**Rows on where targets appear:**
══════════
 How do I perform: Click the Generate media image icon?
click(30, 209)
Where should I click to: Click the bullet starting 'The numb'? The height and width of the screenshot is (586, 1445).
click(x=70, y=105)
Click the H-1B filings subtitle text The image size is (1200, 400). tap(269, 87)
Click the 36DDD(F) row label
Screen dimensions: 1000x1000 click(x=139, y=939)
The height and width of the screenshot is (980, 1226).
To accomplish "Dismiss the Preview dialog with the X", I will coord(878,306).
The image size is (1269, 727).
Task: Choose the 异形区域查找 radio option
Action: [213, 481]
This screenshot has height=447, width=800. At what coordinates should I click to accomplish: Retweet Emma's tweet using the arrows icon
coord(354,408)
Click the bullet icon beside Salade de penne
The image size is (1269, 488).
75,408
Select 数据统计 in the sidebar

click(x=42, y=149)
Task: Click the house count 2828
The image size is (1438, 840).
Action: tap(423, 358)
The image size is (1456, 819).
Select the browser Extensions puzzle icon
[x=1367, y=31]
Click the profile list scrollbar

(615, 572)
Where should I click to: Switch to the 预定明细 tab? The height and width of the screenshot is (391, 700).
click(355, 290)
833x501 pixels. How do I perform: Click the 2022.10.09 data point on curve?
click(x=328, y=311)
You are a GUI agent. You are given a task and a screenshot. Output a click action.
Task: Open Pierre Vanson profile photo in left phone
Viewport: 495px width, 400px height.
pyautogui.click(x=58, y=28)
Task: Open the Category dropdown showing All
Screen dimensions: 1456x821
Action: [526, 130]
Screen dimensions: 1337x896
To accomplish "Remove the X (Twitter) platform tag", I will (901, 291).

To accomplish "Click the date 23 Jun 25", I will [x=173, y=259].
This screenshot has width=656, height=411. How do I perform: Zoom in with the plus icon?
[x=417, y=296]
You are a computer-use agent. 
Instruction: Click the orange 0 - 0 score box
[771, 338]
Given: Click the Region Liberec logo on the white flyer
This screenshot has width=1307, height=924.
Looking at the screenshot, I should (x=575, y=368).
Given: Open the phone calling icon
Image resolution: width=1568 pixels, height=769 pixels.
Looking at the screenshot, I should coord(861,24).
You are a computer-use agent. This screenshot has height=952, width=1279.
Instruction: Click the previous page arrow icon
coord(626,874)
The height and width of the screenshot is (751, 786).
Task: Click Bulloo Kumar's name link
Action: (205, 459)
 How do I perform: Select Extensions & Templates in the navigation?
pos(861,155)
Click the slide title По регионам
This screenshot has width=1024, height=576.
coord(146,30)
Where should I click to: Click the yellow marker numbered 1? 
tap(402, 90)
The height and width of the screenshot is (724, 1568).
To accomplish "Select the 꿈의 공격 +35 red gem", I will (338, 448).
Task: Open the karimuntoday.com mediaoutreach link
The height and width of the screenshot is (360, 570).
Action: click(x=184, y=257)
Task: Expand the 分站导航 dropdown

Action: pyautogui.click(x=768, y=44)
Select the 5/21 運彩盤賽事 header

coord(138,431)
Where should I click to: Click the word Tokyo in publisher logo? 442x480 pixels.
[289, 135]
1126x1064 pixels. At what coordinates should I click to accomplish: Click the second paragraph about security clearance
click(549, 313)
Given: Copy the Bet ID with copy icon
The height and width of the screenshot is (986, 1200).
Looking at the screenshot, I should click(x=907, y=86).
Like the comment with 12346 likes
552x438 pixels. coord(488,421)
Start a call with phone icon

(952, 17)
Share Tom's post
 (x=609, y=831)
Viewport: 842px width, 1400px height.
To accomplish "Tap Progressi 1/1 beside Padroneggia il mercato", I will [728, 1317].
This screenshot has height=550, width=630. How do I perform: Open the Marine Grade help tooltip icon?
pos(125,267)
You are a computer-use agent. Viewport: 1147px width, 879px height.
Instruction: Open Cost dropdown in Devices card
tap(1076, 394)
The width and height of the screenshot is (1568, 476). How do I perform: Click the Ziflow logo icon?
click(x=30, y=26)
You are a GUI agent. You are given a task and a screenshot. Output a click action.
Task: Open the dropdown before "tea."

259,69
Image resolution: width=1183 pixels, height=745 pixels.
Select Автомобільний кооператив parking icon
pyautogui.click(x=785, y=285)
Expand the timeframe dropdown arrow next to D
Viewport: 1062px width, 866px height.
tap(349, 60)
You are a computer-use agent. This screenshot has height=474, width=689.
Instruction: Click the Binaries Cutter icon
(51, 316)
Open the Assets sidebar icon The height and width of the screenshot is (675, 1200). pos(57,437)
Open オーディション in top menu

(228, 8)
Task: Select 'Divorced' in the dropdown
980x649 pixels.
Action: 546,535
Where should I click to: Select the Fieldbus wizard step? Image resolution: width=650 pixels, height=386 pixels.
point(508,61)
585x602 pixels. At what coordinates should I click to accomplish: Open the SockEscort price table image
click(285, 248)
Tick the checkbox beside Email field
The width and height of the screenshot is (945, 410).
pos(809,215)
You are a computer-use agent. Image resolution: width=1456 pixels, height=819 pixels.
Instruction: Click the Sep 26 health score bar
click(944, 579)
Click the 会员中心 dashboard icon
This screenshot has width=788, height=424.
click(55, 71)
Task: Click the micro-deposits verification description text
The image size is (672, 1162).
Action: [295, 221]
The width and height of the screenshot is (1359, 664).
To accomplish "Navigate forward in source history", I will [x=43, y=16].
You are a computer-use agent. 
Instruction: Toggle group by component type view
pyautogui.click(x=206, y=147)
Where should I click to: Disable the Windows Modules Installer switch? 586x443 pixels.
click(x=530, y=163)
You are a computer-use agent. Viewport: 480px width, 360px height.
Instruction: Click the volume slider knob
══════════
**Task:**
Reproduce the data above verbatim, beginning at the line that contains "This screenshot has height=550, width=630." and stopping after the line that contains "Action: 546,535".

**Answer to the problem:**
This screenshot has height=550, width=630. How do I perform: Open the Marine Grade help tooltip icon?
pos(125,267)
You are a computer-use agent. Viewport: 1147px width, 879px height.
Instruction: Open Cost dropdown in Devices card
tap(1076, 394)
The width and height of the screenshot is (1568, 476). How do I perform: Click the Ziflow logo icon?
click(x=30, y=26)
You are a GUI agent. You are given a task and a screenshot. Output a click action.
Task: Open the dropdown before "tea."

259,69
Image resolution: width=1183 pixels, height=745 pixels.
Select Автомобільний кооператив parking icon
pyautogui.click(x=785, y=285)
Expand the timeframe dropdown arrow next to D
Viewport: 1062px width, 866px height.
tap(349, 60)
You are a computer-use agent. This screenshot has height=474, width=689.
Instruction: Click the Binaries Cutter icon
(51, 316)
Open the Assets sidebar icon The height and width of the screenshot is (675, 1200). pos(57,437)
Open オーディション in top menu

(228, 8)
Task: Select 'Divorced' in the dropdown
980x649 pixels.
Action: 546,535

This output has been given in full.